Come on, Kobe Bryant. If you’re going to play the colorblind card, then at least try to think through what you’re actually saying.
And if you don’t want to be pigeonholed for your outlook on race in America, then maybe you shouldn’t pigeonhole your NBA colleagues when they express their views.
No professional athlete—black, or otherwise, including you—is under any obligation to speak out or offer his opinion on the issues of the day. But if any athlete—including you—decides to get into the pundit business, then he should make an effort to be well informed about the subject.
This time, though, I’m not sure that you did.

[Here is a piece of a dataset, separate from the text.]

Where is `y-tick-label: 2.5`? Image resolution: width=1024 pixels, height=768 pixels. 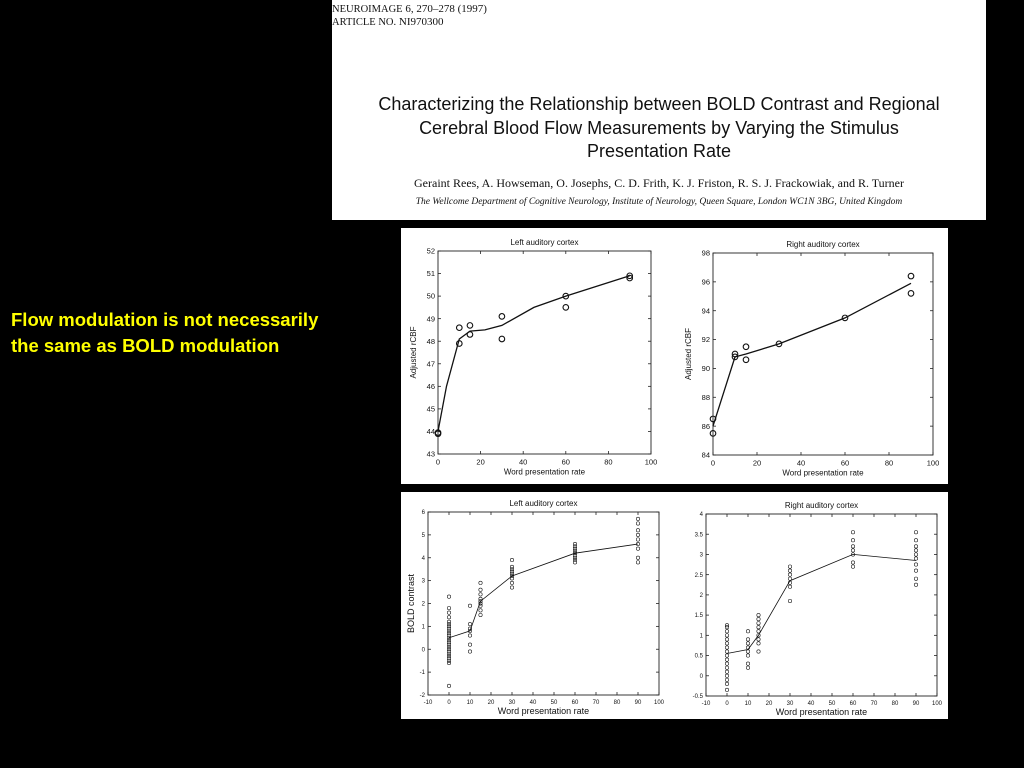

For anyone who missed it, in a New Yorker profile when Bryant was asked about fellow All-star LeBron James and his Miami Heat teammates donning hoodies last year in a photo to show support for Trayvon Martin’s family, Bryant reacted thusly:
“I won’t react to something just because I’m supposed to, because I’m an African American,” he said. “That argument doesn’t make any sense to me. So we want to advance as a society and a culture, but, say, if something happens to an African American we immediately come to his defense? Yet you want to talk about how far we’ve progressed as a society? Well, we’ve progressed as a society, then don’t jump to somebody’s defense just because they’re African American. You sit and you listen to the facts just like you would in any other situation, right? So I won’t assert myself.”
I’m sure he thought—and probably intended to sound like—he was taking a balanced approach, effectively saying, “Just because I’m black doesn’t mean I come down on the side of any and every cause associated with another African American.”
OK, Kobe. That’s fine.
And, almost as surely, he’s saying that if we’ve made any strides toward a colorblind society, then just like everyone else, black folks have to “listen to the facts.”